Of course, don't say you hope to stay friends if you don't want to actually stay friends. If they ended the relationship, but it wasn't a total blow for you and you want to keep a line of communication open, by all means, reach out if you want to. But if you put on a brave face for the breakup and you're still emotionally reeling from it, maybe it's best to take a breather and avoid texting them. If, however, they broke up with you and you were blindsided, confused, or just really freaking sad, it's still OK to reach out for some closure. Try sending, "Hey. Can we chat for a bit? I understand if you need some space, but I still need closure and I do have some questions for you."

There is no shame in doing what you need to do in order to move on, and if texting your ex the day after they break up with you is going to help you, then text away.

Breakups are never one-size-fits-all. Every situation is different, just like every relationship is different. Whatever you decide to do, take the entirety of your relationship into account. Was it great? Was it horrible? Did you fight all the time? Did you see the breakup coming? Do you think the two of you are better separate than you are together?

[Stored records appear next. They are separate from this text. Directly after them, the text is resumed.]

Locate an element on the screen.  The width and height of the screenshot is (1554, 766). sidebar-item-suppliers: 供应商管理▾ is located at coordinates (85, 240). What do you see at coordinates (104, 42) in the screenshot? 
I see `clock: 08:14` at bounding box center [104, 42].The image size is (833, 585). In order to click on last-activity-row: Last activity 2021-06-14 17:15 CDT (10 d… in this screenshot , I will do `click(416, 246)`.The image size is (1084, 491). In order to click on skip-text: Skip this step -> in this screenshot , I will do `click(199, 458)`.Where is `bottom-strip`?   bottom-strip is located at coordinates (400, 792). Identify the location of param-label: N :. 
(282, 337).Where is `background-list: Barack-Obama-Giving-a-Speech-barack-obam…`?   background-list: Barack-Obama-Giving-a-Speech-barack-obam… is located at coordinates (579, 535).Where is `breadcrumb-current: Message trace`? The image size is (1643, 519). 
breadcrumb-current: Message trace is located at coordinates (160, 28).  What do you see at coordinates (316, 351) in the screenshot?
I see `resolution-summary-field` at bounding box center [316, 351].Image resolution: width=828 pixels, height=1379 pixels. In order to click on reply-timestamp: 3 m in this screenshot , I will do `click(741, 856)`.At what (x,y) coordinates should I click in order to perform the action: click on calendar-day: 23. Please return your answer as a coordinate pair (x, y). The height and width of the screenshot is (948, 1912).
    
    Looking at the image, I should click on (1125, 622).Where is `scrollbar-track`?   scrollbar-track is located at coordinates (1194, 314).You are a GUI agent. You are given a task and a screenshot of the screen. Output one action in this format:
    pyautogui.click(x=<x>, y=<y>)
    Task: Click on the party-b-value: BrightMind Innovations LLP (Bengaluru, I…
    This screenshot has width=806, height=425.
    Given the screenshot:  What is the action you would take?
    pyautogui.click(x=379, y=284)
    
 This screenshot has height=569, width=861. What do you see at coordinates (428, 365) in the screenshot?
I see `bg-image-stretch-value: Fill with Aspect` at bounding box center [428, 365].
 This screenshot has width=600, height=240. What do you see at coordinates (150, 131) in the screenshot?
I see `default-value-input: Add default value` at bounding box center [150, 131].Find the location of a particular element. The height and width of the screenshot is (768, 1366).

These are all things to think about, but the main thing to keep in mind is your ex and what exactly reaching out to them would do for the both of you.

Even if it would make you feel better, don't reach out if you know it would make your ex feel like you're ripping their heart out of their chest or if they've expressed that they don't want to talk to you. Breakups are emotionally exhausting, so take it one day at a time, and keep in mind that the first day is always the hardest. It will get better, promise.